Kondisi serupa bahkan lebih parah terlihat di sepanjang Jalan Sipon dan Poris Plawad Utara. Dua jalur lalu lintas yang biasanya padat kini menyempit menjadi hanya satu jalur efektif karena lapak PKL yang menguasai bahu jalan hingga masuk ke badan jalan utama. Antrean kendaraan memanjang setiap jam sibuk, pengendara sepeda motor terpaksa masuk ke tengah jalan untuk menghindari lapak, sementara pejalan kaki sama sekali tidak memiliki ruang—mereka terpaksa berjalan di atas aspal di antara kendaraan yang melaju. Bahkan di area pintu keluar Terminal Poris, titik yang seharusnya bebas dari gangguan agar arus penumpang dan angkutan berjalan lancar, PKL justru menggelar lapak tepat di pinggir jalan keluar, menghalangi pandangan pengemudi, menyulitkan perputaran lalu lintas, dan menimbulkan risiko kecelakaan yang nyata setiap saat.
Yang membuat masyarakat semakin geram bukan sekadar keberadaan PKL itu sendiri, melainkan ketiadaan kehadiran aparat dan pejabat yang bertugas. Warga sudah berbulan-bulan melaporkan kondisi ini ke kantor kecamatan, ke dinas terkait, hingga ke pengaduan resmi Pemerintah Kota Tangerang. Namun hingga saat ini, tidak ada tindakan nyata. Tidak ada penertiban, tidak ada penataan, tidak ada peringatan. Camat Cipondoh seolah tidak melihat kekacauan yang terjadi di wilayahnya sendiri. Satuan Polisi Pamong Praja yang seharusnya menjadi garda terdepan penegakan peraturan daerah, nyaris tak terlihat di lapangan. Saat ditanya warga, jawaban yang sering didengar adalah “belum ada perintah dari atas”, “menunggu arahan”, atau “nanti saja setelah hari raya”. Padahal hari raya sudah berlalu, bulan berganti bulan, dan kekacauan justru semakin merajalela.

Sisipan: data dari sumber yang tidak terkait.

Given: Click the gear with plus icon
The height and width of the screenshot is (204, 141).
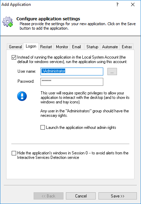Looking at the screenshot, I should pyautogui.click(x=8, y=22).
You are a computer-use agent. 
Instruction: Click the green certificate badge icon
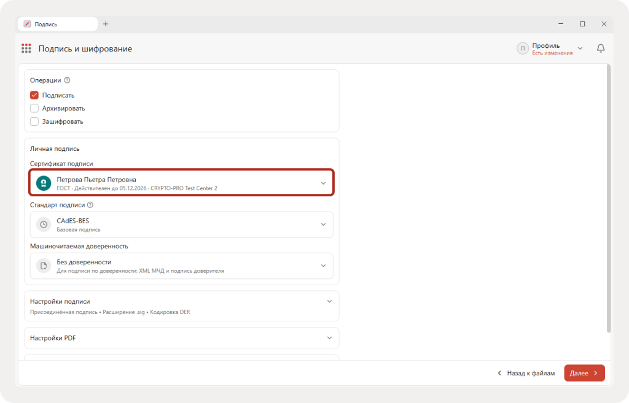(x=44, y=183)
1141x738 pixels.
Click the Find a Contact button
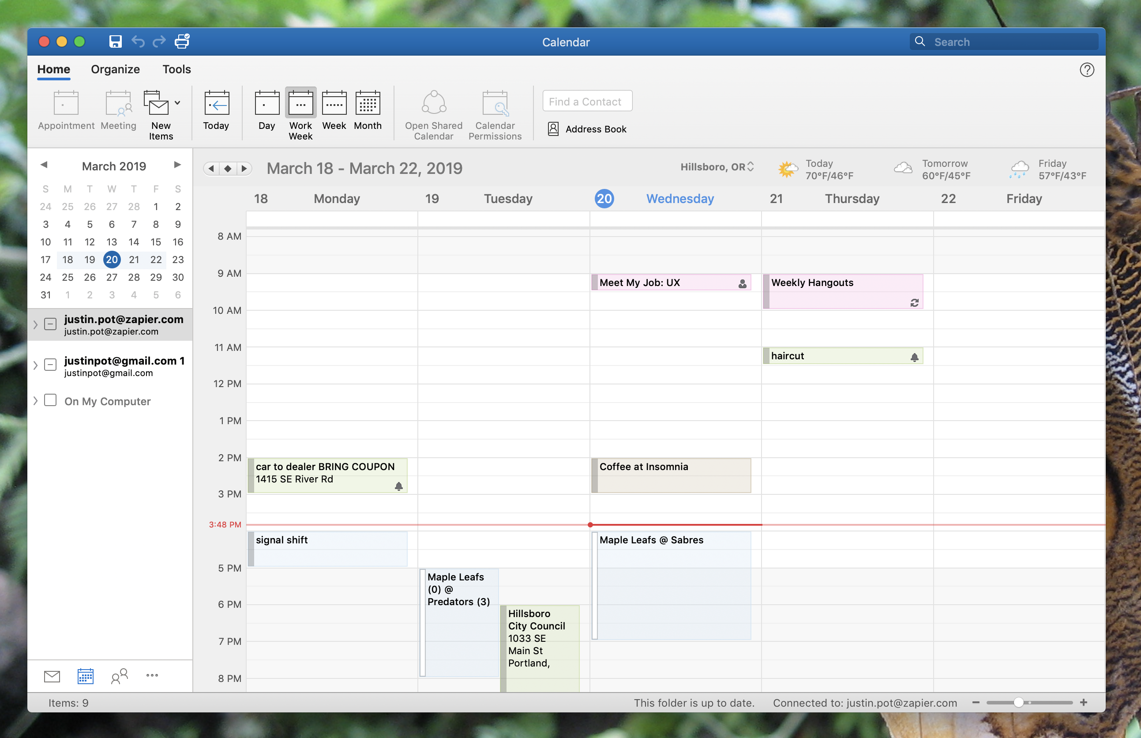585,101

“Kami tidak menentang PKL mencari nafkah. Kami paham mereka juga butuh makan. Tapi caranya harus tertib, tidak boleh merugikan orang banyak,” ujar Suryadi, warga Poris Plawad yang setiap hari melintasi kawasan itu. “Yang kami tanyakan ini: di mana aturan? Di mana penegak hukum? Kalau dibiarkan terus, lama-lama jalanan ini jadi milik siapa yang kuat menempati saja. Pemkot di mana? Camat di mana? Satpol PP di mana? Apakah mereka hanya muncul saat ada upacara bendera saja?”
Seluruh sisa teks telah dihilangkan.